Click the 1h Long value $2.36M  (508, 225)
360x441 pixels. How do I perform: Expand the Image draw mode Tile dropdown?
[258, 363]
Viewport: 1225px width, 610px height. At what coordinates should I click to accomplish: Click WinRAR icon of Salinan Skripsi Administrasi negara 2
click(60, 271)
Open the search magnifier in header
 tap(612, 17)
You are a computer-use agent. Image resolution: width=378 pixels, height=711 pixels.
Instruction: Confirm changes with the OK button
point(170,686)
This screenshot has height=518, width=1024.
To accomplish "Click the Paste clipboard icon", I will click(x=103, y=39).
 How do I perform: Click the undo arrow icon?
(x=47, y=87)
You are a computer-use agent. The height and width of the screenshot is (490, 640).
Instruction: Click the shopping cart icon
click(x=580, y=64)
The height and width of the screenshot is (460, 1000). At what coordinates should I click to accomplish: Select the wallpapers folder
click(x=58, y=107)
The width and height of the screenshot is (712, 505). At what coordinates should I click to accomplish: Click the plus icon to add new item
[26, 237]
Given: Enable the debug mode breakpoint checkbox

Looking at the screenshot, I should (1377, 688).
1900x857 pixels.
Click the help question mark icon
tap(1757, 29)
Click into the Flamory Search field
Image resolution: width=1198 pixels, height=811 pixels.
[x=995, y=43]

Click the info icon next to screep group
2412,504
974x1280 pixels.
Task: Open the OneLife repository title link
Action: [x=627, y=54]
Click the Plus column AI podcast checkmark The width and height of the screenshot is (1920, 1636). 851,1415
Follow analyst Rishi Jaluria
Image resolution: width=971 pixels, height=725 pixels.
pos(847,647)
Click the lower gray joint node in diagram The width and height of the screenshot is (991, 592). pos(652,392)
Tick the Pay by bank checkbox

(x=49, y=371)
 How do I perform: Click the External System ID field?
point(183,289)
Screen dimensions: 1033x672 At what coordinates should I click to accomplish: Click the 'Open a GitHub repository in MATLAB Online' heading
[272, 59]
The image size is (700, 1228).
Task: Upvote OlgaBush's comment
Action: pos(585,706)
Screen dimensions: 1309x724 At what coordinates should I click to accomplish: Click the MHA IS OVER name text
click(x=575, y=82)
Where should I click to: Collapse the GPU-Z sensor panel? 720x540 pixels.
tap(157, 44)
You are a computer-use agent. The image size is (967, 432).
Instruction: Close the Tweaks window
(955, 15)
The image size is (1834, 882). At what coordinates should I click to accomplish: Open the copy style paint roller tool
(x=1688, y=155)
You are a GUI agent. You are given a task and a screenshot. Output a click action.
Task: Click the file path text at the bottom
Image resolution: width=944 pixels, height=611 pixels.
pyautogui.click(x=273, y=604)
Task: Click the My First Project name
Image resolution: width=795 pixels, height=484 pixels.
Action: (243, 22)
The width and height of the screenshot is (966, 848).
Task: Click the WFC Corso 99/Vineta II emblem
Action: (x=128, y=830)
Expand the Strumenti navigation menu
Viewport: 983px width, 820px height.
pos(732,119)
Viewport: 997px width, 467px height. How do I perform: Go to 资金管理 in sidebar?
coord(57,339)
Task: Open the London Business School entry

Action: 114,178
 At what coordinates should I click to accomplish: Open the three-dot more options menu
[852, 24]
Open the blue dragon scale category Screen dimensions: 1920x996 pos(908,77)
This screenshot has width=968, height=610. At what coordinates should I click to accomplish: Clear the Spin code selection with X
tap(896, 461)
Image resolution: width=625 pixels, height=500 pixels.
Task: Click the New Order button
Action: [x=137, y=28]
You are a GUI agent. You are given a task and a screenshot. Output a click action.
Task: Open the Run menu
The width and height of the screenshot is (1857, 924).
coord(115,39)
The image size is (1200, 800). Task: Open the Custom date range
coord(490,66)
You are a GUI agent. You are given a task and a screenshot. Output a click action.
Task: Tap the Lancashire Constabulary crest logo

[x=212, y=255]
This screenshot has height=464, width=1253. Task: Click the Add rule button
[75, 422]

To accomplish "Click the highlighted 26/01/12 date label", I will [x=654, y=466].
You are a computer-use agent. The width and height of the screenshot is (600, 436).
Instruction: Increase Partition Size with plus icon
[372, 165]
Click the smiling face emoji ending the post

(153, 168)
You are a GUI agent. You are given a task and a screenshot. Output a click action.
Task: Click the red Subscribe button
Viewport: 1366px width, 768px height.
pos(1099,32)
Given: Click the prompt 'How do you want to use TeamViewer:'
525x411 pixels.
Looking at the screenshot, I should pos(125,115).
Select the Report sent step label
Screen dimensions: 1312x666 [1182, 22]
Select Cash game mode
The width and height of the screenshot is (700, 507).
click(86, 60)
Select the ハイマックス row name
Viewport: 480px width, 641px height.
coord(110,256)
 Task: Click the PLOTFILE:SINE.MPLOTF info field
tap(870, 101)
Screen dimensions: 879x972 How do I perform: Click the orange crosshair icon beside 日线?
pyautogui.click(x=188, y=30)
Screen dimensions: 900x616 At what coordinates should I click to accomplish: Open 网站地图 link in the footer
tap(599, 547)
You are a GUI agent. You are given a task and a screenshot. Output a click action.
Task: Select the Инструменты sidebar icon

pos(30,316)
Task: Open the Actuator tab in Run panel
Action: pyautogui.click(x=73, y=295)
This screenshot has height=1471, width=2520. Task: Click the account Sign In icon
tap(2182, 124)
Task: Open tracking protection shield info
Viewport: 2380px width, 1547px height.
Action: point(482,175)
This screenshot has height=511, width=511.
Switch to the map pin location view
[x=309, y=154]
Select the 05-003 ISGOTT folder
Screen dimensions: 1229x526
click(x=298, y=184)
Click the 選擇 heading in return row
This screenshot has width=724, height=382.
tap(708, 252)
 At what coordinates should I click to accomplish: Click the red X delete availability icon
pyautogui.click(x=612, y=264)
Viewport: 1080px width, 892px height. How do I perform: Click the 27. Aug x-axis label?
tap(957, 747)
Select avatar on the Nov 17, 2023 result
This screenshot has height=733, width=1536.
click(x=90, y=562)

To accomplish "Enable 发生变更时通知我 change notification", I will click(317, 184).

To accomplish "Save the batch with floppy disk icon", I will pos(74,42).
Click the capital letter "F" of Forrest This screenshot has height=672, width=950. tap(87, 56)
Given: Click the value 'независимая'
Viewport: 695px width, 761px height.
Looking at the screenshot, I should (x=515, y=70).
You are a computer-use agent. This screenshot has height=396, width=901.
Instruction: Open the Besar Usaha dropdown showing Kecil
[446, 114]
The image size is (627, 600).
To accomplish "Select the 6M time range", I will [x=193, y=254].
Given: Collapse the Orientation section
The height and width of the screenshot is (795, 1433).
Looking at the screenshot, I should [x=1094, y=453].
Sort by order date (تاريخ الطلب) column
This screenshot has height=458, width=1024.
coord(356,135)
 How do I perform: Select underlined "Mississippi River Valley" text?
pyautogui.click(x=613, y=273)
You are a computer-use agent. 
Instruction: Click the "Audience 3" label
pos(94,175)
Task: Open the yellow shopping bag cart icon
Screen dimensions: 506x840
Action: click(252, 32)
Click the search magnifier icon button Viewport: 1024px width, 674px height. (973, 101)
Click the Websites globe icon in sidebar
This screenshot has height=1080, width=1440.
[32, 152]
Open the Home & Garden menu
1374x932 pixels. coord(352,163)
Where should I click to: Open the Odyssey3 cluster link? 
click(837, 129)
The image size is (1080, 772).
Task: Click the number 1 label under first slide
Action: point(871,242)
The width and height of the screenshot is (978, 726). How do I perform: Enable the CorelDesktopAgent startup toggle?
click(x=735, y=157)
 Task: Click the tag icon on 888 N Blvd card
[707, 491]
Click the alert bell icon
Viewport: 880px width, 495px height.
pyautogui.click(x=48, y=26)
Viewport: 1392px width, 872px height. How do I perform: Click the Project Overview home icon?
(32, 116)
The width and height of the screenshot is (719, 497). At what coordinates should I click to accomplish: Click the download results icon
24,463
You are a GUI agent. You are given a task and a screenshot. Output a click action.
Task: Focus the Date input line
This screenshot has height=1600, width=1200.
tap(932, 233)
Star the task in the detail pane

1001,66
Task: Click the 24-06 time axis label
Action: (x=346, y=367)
------------------------------------------------------------
Show each line from the listing above that includes the word "value".

Click the 1h Long value $2.36M  (508, 225)
Given: Click the value 'независимая'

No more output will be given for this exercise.